Wouter Dekoninck is naast orgelist ook, onder meer, artistiek leider van het jonge Hildebrandt Consort, een instrumentaal ensemble dat op historische instrumenten barokmuziek uitvoert. Dit in navolging van de langzaam aan uitdunnende schare pioniers die zo hard aan de weg van de authentieke uitvoeringspraktijk timmerden.

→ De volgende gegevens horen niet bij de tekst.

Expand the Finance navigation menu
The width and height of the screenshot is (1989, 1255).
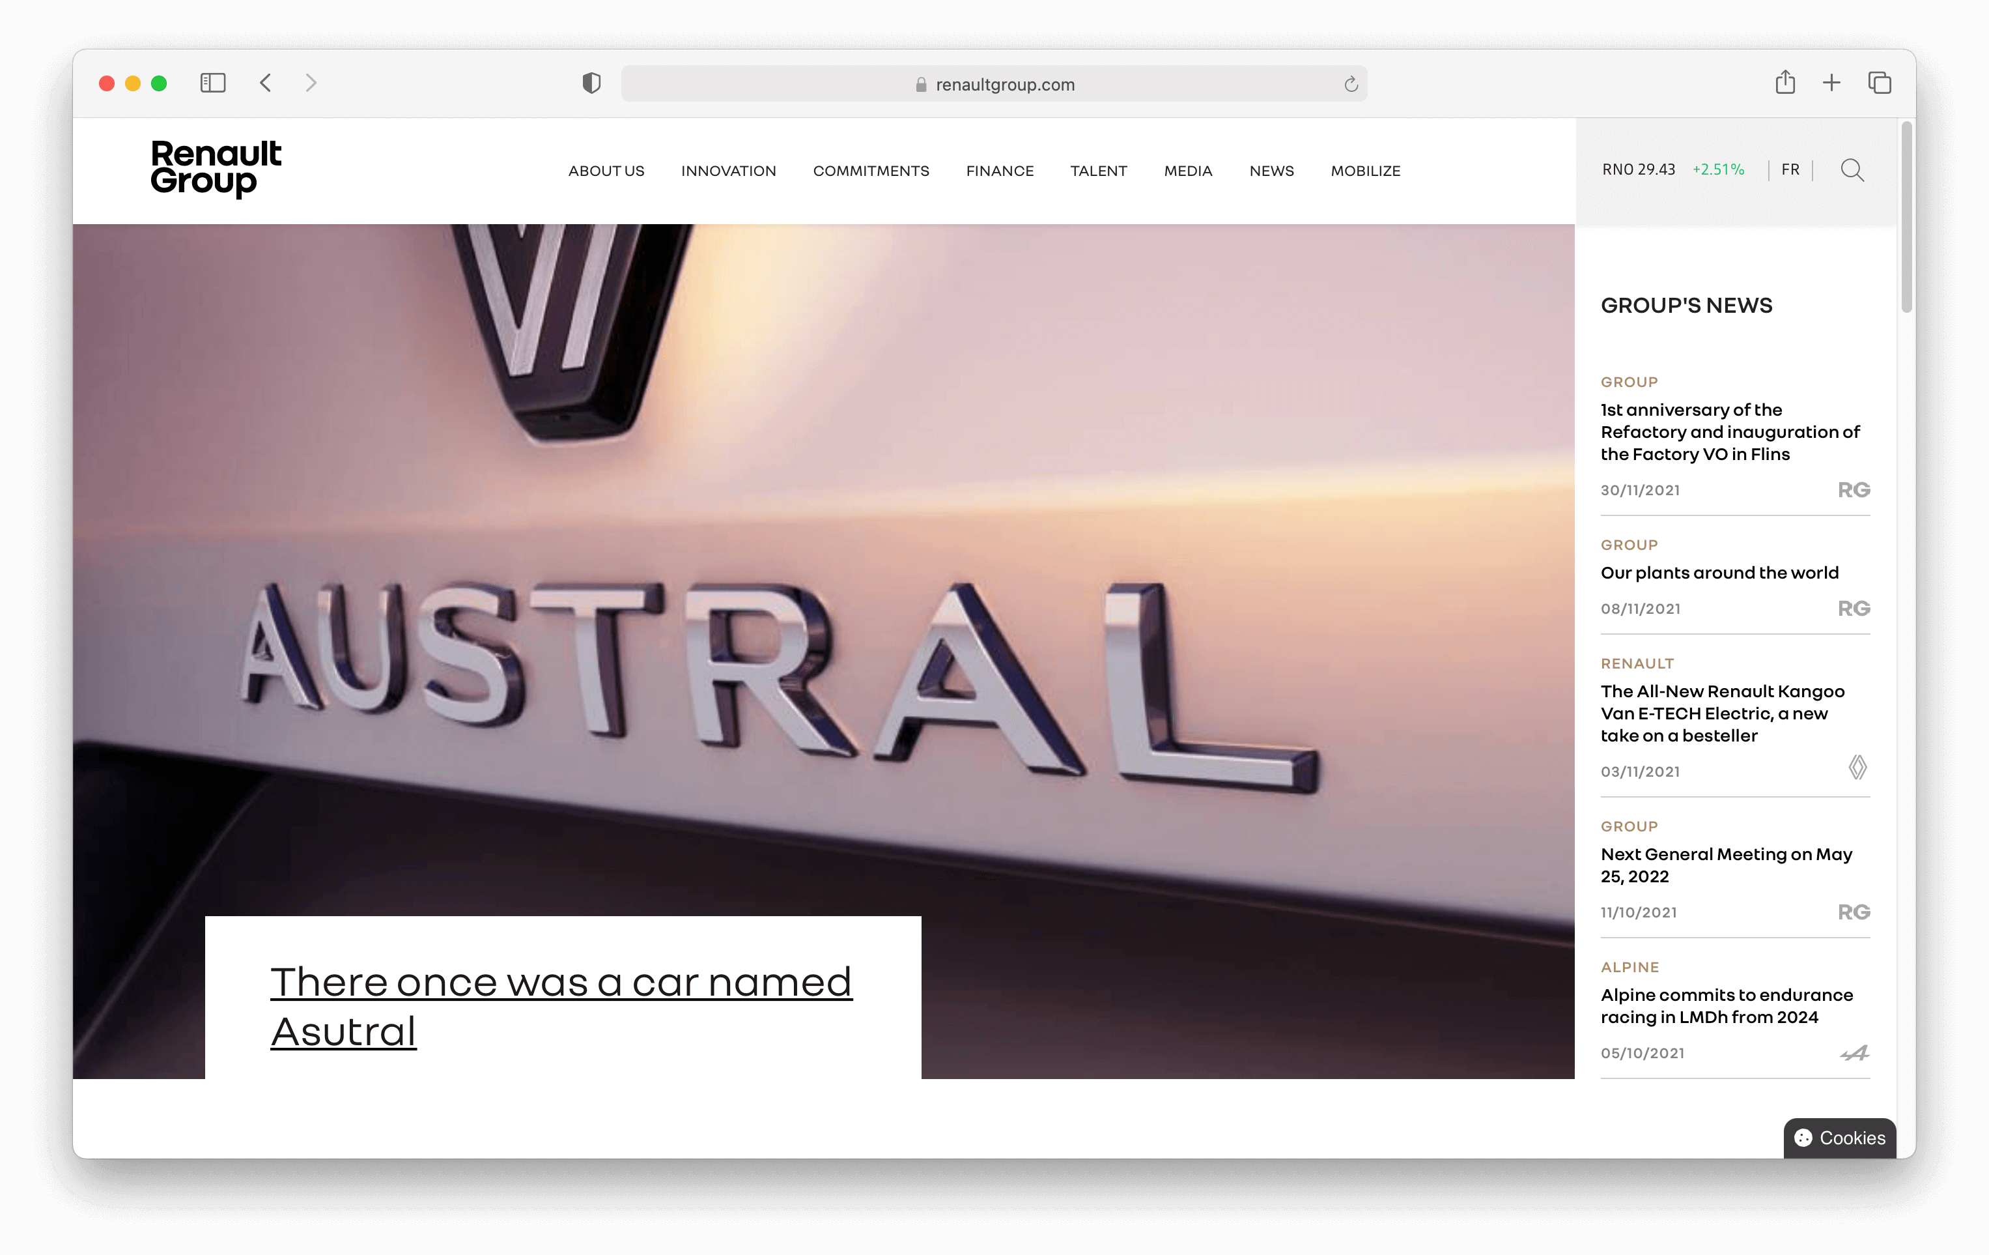point(999,171)
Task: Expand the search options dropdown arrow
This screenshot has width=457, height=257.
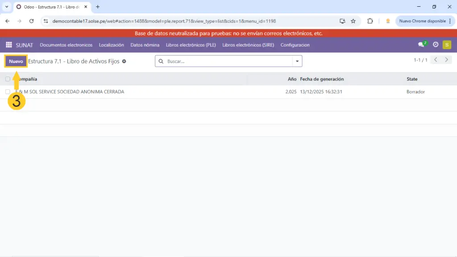Action: pos(297,61)
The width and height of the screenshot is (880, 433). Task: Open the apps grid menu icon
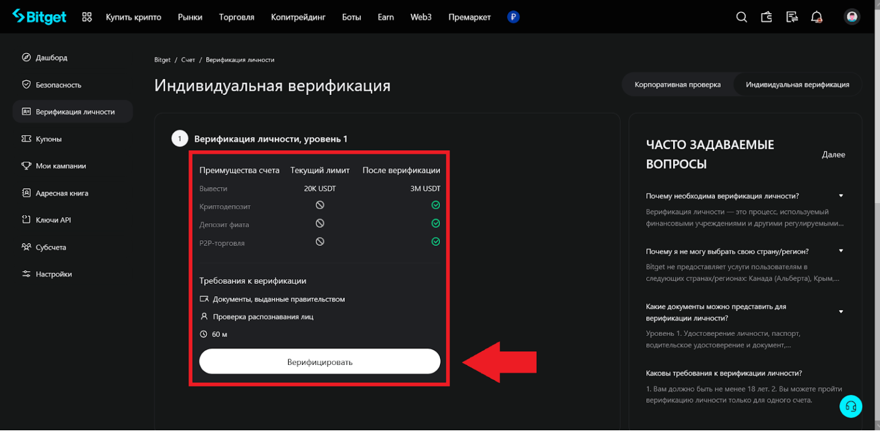pos(87,17)
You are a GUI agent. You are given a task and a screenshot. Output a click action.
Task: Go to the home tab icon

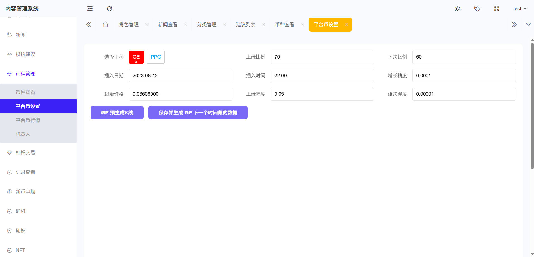coord(105,25)
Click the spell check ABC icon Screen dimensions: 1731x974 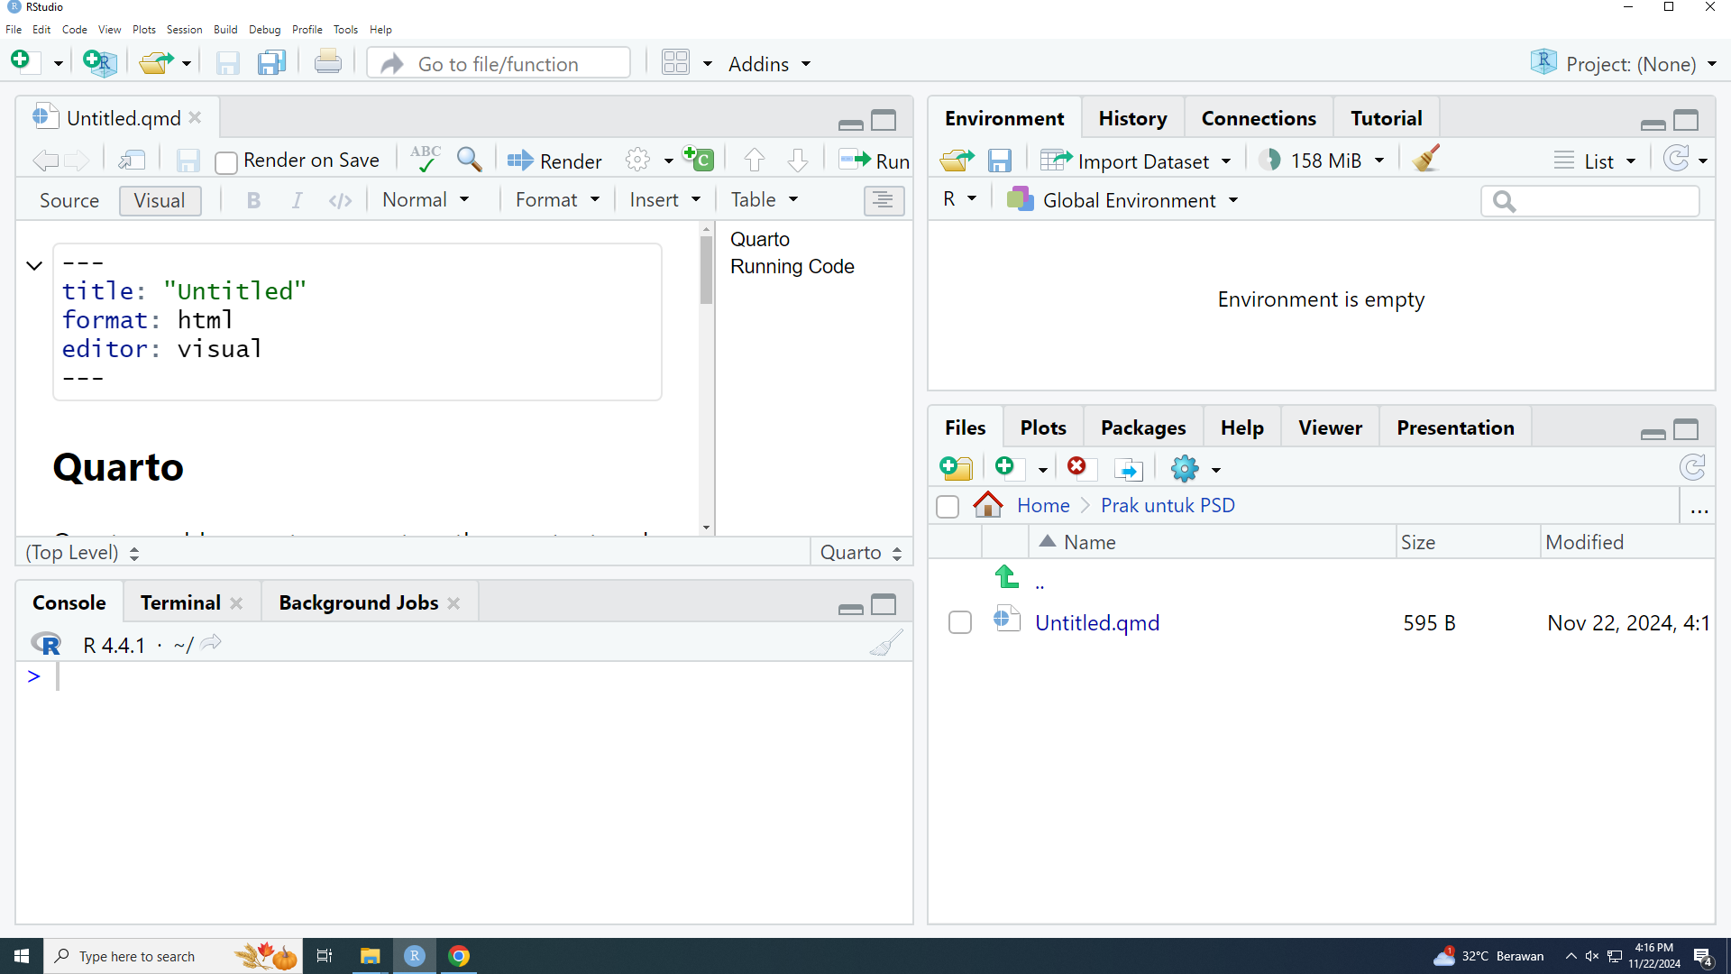tap(425, 160)
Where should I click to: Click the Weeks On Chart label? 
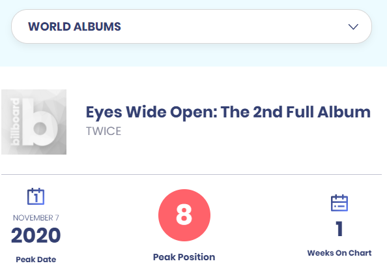[x=339, y=252]
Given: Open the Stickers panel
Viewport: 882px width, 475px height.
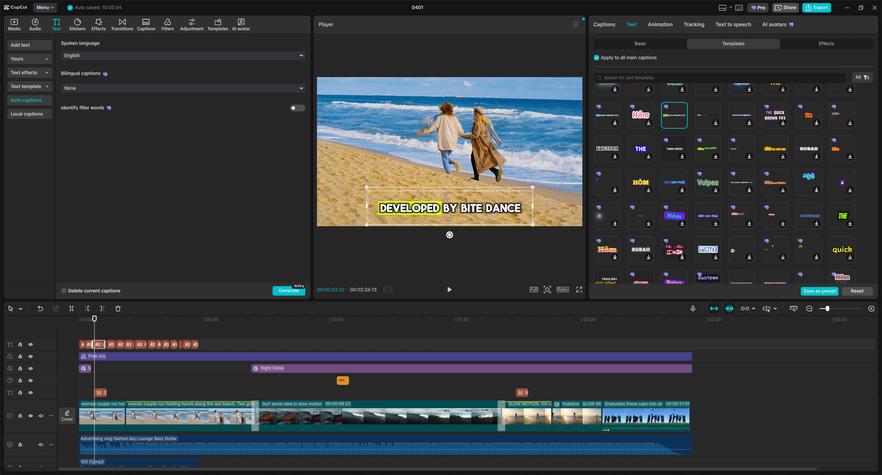Looking at the screenshot, I should coord(77,24).
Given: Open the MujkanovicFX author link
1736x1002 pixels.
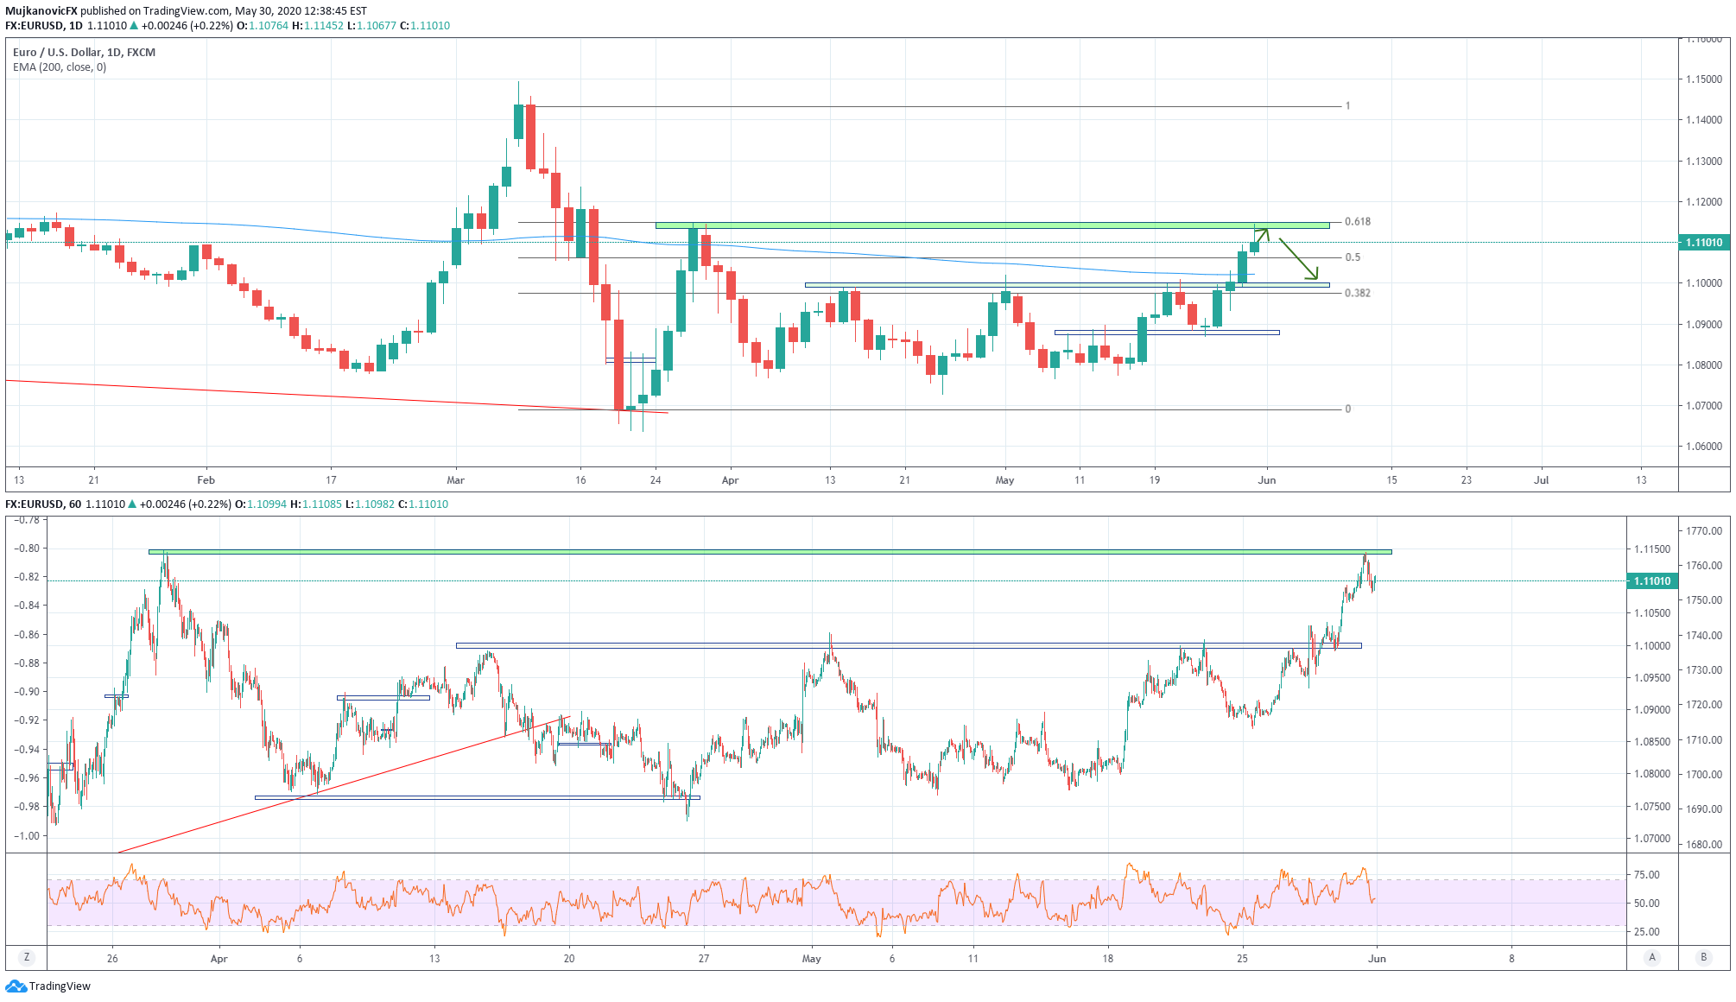Looking at the screenshot, I should tap(41, 11).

Het Hildebrandt Consort is ambitieus en wil zich profileren als een van de betere ensembles van de toekomst voor het grote repertoire van, onder meer, Johann Sebastian Bach. Dat Wouter Dekoninck zijn instrumentengroep klaar is, konden we horen op zaterdag 5 maart in de Sint-Geertruikerk in Leuven. Dekoninck koos voor een bezetting waar Bach het (tegen wil en dank) moest mee doen. Een kleine instrumentengroep en een groep solisten die tegelijkertijd ook het koor uitmaken. Persoonlijk lukt het me nog steeds niet overtuigd te geraken of deze opstelling die al door vele barokspecialisten wordt gebruikt, echt wel ideaal is. Het is geen geheim dat Bach naar meer trachtte en de moeilijkheidsgraad van onder meer deze passie is dermate dat de muziek veel sterker overkomt met een groter ensemble. Wil dat nu zeggen dat ik de kleine opstellingen afkeur of helemaal niet kan genieten? Absoluut niet. Wat het Hildebrandt Consort bood, was muzikaal zo veel belovend dat er meer dan één kippenvelmoment was.
Dekoninck weet het nodige evenwicht behoorlijk goed te doceren tussen zangers en instrumenten. Alleen de cello was over heel de lijn te heftig en overstemde redelijk het kleine orgelpositief van waarop Dekoninck dirigeerde. De 9 zangers stonden voor het orkest (twee violen of viola d’amore’s, één altviool, een gamba, een cello, een contrabas, twee traverso’s en twee hobo’s). Soms was er bij kleinere passages een of andere stem die nog te fel boven de anderen uitkwam, maar mocht de groep zangers die hier voor de eerste keer samengebracht werd, een blijvend geheel kunnen vormen, zal er een zeer sterke samenhang groeien die een koorkwaliteit van de besten van het land zal kunnen evenaren. Was er maar geld, dan kon die droom bewaarheid worden.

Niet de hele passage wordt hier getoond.